*** TEXTE SOURCE ***

Suite à la déclaration par les professionnels de santé de réactions cutanées  liées à l’utilisation de la crème éclaircissante « SHIRLEY », le Centre National de pharmacovigilance a réalisé en 2008 une enquête exploratoire auprès des  médecins dermatologues privés. Cette dernière a permis de collecter de  nombreux effets indésirables  allant de la simple allergie  à la rosacée  stade 4.
 
Alerté par ces déclarations, le Centre de Pharmacovigilance a demandé l’analyse d’un spécimen de la crème « SHIRLEY » dans un laboratoire de toxicologie en France. Les résultats de cette analyse ont montré qu’elle contenait une cinquantaine de produits chimiques dont certains antibiotiques, et même des pesticides.
 
Au cours de l’année 2011, le centre de pharmacovigilance et les professionnels de santé ont été interpelés par la diffusion d’un spot publicitaire relatant les effets bénéfiques de cette crème.
 
Le 18 aout 2011, la Haute Autorité de la Communication Audio visuelle en concertation avec le Ministère de la Santé et  le Centre de Pharmacovigilance, a aussitôt demandé l’arrêt de diffusion de ce  spot publicitaire.

*** DONNÉES DE L'EXERCICE ***

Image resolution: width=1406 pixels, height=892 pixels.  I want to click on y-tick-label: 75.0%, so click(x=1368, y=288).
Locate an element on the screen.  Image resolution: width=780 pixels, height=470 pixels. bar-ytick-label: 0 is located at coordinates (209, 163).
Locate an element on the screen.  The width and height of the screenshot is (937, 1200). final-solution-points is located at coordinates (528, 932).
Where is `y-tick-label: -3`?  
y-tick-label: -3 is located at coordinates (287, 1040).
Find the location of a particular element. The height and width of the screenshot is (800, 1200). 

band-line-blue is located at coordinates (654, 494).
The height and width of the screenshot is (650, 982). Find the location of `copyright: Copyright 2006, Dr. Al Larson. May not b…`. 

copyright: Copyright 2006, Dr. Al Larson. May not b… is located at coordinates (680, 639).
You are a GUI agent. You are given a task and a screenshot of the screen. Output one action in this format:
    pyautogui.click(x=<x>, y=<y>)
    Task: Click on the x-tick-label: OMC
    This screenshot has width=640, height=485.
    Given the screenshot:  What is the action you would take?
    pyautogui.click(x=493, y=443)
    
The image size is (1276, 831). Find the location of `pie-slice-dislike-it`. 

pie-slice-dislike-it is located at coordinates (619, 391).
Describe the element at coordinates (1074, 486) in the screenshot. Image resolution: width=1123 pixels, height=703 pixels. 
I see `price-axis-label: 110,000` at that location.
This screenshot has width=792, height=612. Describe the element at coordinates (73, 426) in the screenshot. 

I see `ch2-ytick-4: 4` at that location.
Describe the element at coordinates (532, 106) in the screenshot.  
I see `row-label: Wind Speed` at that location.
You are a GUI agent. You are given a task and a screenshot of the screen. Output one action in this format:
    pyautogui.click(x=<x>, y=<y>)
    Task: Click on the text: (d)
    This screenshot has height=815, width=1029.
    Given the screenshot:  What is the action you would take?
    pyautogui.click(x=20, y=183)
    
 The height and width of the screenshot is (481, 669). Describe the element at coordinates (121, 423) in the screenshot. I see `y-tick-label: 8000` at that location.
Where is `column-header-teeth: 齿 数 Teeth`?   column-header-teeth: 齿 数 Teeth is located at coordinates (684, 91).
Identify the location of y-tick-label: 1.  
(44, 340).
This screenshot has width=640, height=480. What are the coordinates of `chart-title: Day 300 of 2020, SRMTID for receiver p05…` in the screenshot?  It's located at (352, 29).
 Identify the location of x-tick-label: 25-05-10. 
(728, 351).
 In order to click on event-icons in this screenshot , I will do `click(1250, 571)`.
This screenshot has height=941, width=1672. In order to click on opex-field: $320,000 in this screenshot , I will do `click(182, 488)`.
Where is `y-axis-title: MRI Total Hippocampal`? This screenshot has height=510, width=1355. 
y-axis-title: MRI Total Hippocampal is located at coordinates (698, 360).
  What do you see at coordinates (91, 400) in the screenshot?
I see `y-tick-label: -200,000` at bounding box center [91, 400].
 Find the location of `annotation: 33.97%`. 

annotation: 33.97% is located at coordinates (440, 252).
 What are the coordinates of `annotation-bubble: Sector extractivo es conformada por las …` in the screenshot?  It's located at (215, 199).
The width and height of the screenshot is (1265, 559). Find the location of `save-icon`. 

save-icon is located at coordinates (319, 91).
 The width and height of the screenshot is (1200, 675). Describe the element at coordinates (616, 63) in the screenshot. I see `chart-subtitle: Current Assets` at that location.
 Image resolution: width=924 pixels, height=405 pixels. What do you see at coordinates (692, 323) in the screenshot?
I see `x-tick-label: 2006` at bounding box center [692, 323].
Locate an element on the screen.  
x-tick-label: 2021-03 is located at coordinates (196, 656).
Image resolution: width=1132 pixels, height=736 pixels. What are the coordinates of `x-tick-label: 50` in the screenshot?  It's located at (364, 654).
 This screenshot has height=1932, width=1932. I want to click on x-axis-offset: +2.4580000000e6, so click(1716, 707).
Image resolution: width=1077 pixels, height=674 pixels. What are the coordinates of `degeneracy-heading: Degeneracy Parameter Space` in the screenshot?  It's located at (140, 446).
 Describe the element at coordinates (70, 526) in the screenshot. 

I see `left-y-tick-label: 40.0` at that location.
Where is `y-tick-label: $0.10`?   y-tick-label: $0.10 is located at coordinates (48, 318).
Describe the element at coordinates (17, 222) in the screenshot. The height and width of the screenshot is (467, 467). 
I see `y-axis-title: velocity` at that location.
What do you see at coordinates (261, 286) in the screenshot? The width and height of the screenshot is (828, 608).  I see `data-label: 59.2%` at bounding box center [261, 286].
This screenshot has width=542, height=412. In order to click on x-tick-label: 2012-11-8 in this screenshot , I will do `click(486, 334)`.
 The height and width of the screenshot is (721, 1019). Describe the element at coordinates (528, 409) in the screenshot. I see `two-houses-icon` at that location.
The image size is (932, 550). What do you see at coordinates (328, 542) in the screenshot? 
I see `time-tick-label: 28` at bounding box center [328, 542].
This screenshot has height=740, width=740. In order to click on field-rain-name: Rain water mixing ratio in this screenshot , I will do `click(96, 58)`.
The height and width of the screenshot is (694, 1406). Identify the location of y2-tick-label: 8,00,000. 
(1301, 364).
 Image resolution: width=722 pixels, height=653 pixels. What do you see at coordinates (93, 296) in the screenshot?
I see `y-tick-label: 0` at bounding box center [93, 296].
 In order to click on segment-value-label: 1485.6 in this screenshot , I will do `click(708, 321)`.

***

CONSIGNE
Répondez à ces questions sur le texte consacré à la crème « SHIRLEY » :
1. En quelle année le Centre National de pharmacovigilance a-t-il mené son enquête exploratoire auprès des dermatologues privés ?
2. Combien de produits chimiques l'analyse du laboratoire de toxicologie a-t-elle trouvés dans la crème ?
3. À quelle date la Haute Autorité de la Communication Audio visuelle a-t-elle demandé l'arrêt de diffusion du spot publicitaire ?

VOTRE RÉPONSE
1. En 2008.
2. Une cinquantaine.
3. Le 18 aout 2011.